Stored data
== Segment start ==

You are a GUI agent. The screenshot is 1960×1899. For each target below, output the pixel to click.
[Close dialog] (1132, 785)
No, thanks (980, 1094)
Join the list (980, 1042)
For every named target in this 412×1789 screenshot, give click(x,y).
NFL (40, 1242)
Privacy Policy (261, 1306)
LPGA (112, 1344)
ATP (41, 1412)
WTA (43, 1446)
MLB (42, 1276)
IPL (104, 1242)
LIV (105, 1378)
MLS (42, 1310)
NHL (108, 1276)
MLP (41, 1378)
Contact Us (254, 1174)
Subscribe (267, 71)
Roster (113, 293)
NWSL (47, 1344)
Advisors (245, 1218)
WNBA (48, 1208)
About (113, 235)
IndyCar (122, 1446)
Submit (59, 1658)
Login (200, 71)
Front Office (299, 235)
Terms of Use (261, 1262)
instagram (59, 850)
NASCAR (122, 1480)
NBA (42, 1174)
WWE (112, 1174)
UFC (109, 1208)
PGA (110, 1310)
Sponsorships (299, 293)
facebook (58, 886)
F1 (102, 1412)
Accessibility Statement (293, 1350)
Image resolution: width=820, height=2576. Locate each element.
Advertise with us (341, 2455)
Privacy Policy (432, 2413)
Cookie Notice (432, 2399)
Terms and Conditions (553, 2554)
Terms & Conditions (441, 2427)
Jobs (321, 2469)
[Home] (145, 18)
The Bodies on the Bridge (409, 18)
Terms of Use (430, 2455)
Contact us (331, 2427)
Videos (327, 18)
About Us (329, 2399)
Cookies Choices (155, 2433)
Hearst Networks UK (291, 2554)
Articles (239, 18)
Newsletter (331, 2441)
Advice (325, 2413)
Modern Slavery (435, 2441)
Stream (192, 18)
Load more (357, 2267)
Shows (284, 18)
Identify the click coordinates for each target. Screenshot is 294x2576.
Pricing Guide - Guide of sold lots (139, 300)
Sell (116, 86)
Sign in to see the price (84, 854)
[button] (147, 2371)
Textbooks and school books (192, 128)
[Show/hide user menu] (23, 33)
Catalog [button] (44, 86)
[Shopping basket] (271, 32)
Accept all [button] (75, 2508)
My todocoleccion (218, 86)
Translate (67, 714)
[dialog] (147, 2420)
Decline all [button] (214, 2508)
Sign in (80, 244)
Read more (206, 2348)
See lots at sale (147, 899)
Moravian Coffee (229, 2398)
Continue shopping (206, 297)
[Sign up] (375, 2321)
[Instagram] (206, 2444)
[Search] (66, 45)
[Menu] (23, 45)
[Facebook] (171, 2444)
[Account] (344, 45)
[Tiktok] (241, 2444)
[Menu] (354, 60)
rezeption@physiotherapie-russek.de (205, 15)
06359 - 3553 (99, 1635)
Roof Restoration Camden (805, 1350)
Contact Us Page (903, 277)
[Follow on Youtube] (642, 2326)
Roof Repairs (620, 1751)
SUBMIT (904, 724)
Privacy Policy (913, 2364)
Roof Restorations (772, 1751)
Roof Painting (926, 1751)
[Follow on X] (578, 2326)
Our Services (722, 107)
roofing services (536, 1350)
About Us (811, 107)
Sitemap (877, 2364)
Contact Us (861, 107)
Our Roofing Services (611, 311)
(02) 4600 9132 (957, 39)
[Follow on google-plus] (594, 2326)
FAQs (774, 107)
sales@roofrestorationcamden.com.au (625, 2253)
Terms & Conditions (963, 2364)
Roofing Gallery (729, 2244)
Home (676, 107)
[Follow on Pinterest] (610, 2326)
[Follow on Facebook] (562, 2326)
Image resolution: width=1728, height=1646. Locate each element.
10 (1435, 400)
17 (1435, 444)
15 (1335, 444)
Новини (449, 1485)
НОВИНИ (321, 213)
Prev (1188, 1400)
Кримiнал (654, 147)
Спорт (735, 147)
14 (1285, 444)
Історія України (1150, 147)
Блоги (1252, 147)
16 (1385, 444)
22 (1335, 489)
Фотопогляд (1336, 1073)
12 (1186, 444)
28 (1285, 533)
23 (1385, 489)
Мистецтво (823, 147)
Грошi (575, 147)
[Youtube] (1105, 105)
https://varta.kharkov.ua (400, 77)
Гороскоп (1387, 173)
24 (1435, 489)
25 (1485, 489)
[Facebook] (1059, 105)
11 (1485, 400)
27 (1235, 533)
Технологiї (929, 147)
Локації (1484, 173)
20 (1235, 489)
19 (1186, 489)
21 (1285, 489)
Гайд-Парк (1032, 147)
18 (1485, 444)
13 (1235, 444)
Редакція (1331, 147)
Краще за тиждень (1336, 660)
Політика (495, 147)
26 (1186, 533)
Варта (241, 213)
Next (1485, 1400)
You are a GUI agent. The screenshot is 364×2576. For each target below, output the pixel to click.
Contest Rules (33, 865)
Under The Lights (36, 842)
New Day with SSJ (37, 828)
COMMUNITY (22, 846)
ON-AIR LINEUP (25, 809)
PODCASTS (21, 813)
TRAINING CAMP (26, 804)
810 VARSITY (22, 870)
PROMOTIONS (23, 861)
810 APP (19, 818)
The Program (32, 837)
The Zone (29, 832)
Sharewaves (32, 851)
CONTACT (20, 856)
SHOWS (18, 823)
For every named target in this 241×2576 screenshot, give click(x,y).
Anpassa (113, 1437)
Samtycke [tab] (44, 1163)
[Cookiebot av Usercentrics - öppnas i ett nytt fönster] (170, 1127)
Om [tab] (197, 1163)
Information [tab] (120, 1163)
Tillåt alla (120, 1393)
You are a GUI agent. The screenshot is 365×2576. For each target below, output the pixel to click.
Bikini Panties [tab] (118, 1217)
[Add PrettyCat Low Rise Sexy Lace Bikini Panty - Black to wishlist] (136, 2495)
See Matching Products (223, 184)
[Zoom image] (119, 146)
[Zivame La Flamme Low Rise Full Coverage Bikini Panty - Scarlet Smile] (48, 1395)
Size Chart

== Segment end ==

Make a faithful copy of every record above.

You are a GUI agent. The screenshot is 1960×1899. For each target below, output the pixel to click.
[Close dialog] (1132, 785)
No, thanks (980, 1094)
Join the list (980, 1042)
For every named target in this 412×1789 screenshot, give click(x,y).
NFL (40, 1242)
Privacy Policy (261, 1306)
LPGA (112, 1344)
ATP (41, 1412)
WTA (43, 1446)
MLB (42, 1276)
IPL (104, 1242)
LIV (105, 1378)
MLS (42, 1310)
NHL (108, 1276)
MLP (41, 1378)
Contact Us (254, 1174)
Subscribe (267, 71)
Roster (113, 293)
NWSL (47, 1344)
Advisors (245, 1218)
WNBA (48, 1208)
About (113, 235)
IndyCar (122, 1446)
Submit (59, 1658)
Login (200, 71)
Front Office (299, 235)
Terms of Use (261, 1262)
instagram (59, 850)
NASCAR (122, 1480)
NBA (42, 1174)
WWE (112, 1174)
UFC (109, 1208)
PGA (110, 1310)
Sponsorships (299, 293)
facebook (58, 886)
F1 (102, 1412)
Accessibility Statement (293, 1350)
Image resolution: width=820, height=2576. Locate each element.
Advertise with us (341, 2455)
Privacy Policy (432, 2413)
Cookie Notice (432, 2399)
Terms and Conditions (553, 2554)
Terms & Conditions (441, 2427)
Jobs (321, 2469)
[Home] (145, 18)
The Bodies on the Bridge (409, 18)
Terms of Use (430, 2455)
Contact us (331, 2427)
Videos (327, 18)
About Us (329, 2399)
Cookies Choices (155, 2433)
Hearst Networks UK (291, 2554)
Articles (239, 18)
Newsletter (331, 2441)
Advice (325, 2413)
Modern Slavery (435, 2441)
Stream (192, 18)
Load more (357, 2267)
Shows (284, 18)
Identify the click coordinates for each target. Screenshot is 294x2576.
Pricing Guide - Guide of sold lots (139, 300)
Sell (116, 86)
Sign in to see the price (84, 854)
[button] (147, 2371)
Textbooks and school books (192, 128)
[Show/hide user menu] (23, 33)
Catalog [button] (44, 86)
[Shopping basket] (271, 32)
Accept all [button] (75, 2508)
My todocoleccion (218, 86)
Translate (67, 714)
[dialog] (147, 2420)
Decline all [button] (214, 2508)
Sign in (80, 244)
Read more (206, 2348)
See lots at sale (147, 899)
Moravian Coffee (229, 2398)
Continue shopping (206, 297)
[Sign up] (375, 2321)
[Instagram] (206, 2444)
[Search] (66, 45)
[Menu] (23, 45)
[Facebook] (171, 2444)
[Account] (344, 45)
[Tiktok] (241, 2444)
[Menu] (354, 60)
rezeption@physiotherapie-russek.de (205, 15)
06359 - 3553 (99, 1635)
Roof Restoration Camden (805, 1350)
Contact Us Page (903, 277)
[Follow on Youtube] (642, 2326)
Roof Repairs (620, 1751)
SUBMIT (904, 724)
Privacy Policy (913, 2364)
Roof Restorations (772, 1751)
Roof Painting (926, 1751)
[Follow on X] (578, 2326)
Our Services (722, 107)
roofing services (536, 1350)
About Us (811, 107)
Sitemap (877, 2364)
Contact Us (861, 107)
Our Roofing Services (611, 311)
(02) 4600 9132 (957, 39)
[Follow on google-plus] (594, 2326)
FAQs (774, 107)
sales@roofrestorationcamden.com.au (625, 2253)
Terms & Conditions (963, 2364)
Roofing Gallery (729, 2244)
Home (676, 107)
[Follow on Pinterest] (610, 2326)
[Follow on Facebook] (562, 2326)
Image resolution: width=1728, height=1646. Locate each element.
10 (1435, 400)
17 (1435, 444)
15 (1335, 444)
Новини (449, 1485)
НОВИНИ (321, 213)
Prev (1188, 1400)
Кримiнал (654, 147)
Спорт (735, 147)
14 (1285, 444)
Історія України (1150, 147)
Блоги (1252, 147)
16 (1385, 444)
22 (1335, 489)
Фотопогляд (1336, 1073)
12 (1186, 444)
28 (1285, 533)
23 (1385, 489)
Мистецтво (823, 147)
Грошi (575, 147)
[Youtube] (1105, 105)
https://varta.kharkov.ua (400, 77)
Гороскоп (1387, 173)
24 (1435, 489)
25 (1485, 489)
[Facebook] (1059, 105)
11 (1485, 400)
27 (1235, 533)
Технологiї (929, 147)
Локації (1484, 173)
20 (1235, 489)
19 (1186, 489)
21 (1285, 489)
Гайд-Парк (1032, 147)
18 (1485, 444)
13 (1235, 444)
Редакція (1331, 147)
Краще за тиждень (1336, 660)
Політика (495, 147)
26 (1186, 533)
Варта (241, 213)
Next (1485, 1400)
You are a GUI agent. The screenshot is 364×2576. For each target below, output the pixel to click.
Contest Rules (33, 865)
Under The Lights (36, 842)
New Day with SSJ (37, 828)
COMMUNITY (22, 846)
ON-AIR LINEUP (25, 809)
PODCASTS (21, 813)
TRAINING CAMP (26, 804)
810 VARSITY (22, 870)
PROMOTIONS (23, 861)
810 APP (19, 818)
The Program (32, 837)
The Zone (29, 832)
Sharewaves (32, 851)
CONTACT (20, 856)
SHOWS (18, 823)
For every named target in this 241×2576 screenshot, give click(x,y).
Anpassa (113, 1437)
Samtycke [tab] (44, 1163)
[Cookiebot av Usercentrics - öppnas i ett nytt fönster] (170, 1127)
Om [tab] (197, 1163)
Information [tab] (120, 1163)
Tillåt alla (120, 1393)
You are a GUI agent. The screenshot is 365×2576. For each target below, output the pixel to click.
Bikini Panties [tab] (118, 1217)
[Add PrettyCat Low Rise Sexy Lace Bikini Panty - Black to wishlist] (136, 2495)
See Matching Products (223, 184)
[Zoom image] (119, 146)
[Zivame La Flamme Low Rise Full Coverage Bikini Panty - Scarlet Smile] (48, 1395)
Size Chart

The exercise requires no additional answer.